I'm trying to create a little tool for comparing dice roll probabilities (for table top gaming). I've got a way of calculating "Roll $n$D$s$ pick highest" and "Roll $n$D$s$ and sum" (where $n$ is the number of dice and $s$ is the number of sides on the dice), but I haven't been able to work out how to do "Roll $n$D$s$ and add the highest and lowest".
This answer shows the probability formula for the Nth ordered discrete random variable having a given value.
I assumed that I could get from there to "Roll $n$D$s$ and add the highest and lowest = T" by summing the probabilities of each way to achieve that score (e.g. 5 from $T_1=1,T_n=4$ and $T_1=2,T_n=3$†), where the probability for a pair is the probability of both the case $k=1$ being the lower score and the case $k=n$ being the higher score (i.e. $Pr(X_{(1)} = T_1) \cap Pr(X_{(n)} = T_2)$).
But that isn't working.

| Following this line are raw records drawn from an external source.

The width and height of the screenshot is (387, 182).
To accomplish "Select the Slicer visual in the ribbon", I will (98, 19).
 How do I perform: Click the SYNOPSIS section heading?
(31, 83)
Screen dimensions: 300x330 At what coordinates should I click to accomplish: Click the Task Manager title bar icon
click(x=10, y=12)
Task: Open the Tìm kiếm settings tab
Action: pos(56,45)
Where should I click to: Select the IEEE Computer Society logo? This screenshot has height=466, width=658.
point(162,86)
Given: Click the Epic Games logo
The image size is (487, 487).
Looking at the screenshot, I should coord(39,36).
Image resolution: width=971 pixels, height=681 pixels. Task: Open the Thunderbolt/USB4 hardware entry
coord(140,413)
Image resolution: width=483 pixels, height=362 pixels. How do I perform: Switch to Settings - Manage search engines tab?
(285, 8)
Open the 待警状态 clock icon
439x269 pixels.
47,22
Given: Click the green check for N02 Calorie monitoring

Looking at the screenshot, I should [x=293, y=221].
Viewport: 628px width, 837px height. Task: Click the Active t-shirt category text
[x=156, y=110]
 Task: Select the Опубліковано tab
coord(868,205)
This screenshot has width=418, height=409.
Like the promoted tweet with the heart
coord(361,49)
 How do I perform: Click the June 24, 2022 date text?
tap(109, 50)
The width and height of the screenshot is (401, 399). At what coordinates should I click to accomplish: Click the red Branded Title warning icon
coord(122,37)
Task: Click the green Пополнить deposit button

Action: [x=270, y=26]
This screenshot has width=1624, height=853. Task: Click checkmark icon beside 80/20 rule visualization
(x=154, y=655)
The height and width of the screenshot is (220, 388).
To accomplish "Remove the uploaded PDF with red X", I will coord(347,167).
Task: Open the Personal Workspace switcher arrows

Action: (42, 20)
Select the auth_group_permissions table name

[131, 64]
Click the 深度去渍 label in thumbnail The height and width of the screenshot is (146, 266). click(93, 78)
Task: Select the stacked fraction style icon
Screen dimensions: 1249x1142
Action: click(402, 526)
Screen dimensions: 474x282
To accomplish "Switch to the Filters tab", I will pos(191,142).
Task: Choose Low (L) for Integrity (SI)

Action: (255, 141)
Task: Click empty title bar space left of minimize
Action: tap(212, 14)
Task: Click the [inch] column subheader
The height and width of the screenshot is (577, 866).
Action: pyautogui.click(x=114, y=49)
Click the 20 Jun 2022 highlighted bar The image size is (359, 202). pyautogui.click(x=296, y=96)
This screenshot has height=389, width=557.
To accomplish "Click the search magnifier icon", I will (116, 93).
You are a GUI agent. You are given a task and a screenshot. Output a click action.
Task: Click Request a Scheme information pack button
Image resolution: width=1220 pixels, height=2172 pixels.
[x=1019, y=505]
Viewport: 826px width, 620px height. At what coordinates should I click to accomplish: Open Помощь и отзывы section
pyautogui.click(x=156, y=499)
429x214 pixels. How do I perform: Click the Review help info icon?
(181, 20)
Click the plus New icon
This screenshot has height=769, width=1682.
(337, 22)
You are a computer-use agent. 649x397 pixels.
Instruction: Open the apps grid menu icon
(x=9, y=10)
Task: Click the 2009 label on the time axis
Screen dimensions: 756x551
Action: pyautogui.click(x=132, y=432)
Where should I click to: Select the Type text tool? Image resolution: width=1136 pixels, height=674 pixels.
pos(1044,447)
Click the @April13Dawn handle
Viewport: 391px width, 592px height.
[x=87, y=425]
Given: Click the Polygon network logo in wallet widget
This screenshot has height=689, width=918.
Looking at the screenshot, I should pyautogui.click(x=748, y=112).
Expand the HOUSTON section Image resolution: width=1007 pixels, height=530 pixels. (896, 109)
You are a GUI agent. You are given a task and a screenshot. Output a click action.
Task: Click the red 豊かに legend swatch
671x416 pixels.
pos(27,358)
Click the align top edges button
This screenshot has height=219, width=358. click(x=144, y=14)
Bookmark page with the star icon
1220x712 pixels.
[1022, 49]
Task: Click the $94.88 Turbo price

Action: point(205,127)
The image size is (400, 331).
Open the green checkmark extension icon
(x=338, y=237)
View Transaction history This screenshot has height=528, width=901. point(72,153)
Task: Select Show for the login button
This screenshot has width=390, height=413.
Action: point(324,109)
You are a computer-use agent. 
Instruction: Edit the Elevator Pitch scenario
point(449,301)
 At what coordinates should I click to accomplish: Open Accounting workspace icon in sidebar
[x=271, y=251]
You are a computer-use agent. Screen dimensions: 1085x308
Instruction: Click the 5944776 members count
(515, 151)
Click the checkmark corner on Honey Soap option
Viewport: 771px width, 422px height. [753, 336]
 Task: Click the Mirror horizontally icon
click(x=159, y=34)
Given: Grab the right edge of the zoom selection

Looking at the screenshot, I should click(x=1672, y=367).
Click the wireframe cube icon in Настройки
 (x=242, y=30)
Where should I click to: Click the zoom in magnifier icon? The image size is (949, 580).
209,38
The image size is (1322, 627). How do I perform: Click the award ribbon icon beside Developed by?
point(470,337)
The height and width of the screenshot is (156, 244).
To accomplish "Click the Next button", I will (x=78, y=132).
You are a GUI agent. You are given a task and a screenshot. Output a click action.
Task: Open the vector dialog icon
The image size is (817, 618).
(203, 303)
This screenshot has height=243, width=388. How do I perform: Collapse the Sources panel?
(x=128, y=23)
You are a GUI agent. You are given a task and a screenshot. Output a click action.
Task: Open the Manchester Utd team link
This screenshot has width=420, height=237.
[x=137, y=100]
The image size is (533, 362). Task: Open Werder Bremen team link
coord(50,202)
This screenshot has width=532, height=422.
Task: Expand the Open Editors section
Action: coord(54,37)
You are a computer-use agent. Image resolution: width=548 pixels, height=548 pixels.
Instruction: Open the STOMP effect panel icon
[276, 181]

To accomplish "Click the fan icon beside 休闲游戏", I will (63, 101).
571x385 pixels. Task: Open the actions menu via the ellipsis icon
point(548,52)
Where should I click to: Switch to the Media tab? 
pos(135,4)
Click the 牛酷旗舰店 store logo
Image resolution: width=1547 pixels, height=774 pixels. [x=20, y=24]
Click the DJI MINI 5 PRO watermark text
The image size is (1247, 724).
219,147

My best guess is because results are actually related rather than independent, and so $Pr(X_{(n)} = 4)$ includes times when $Pr(X_{(1)} > 1)$ and $Pr(X_{(1)} = 1)$ includes cases where $Pr(X_{(n)} \neq 4)$, and so it's not as simple as ANDing the probabilities of the individual cases.
So, how can I calculate "Probability of rolling $X$ on $n$D$s$ when adding the highest and lowest", or at least $Pr(X_{(1)} = T_1 \cap X_{(n)} = T_2)$ (i.e. both conditions hold on the same roll)?
(A continual WIP JavaScript implementation is currently at https://ibboard.co.uk/dice-roll-compare/temp.html but could be in any state when you read this!)
† or a special case for when $T_1 = T_2$, because there's only one way to roll that on any number of dice! Although the special case might not be necessary if I fix the calculations.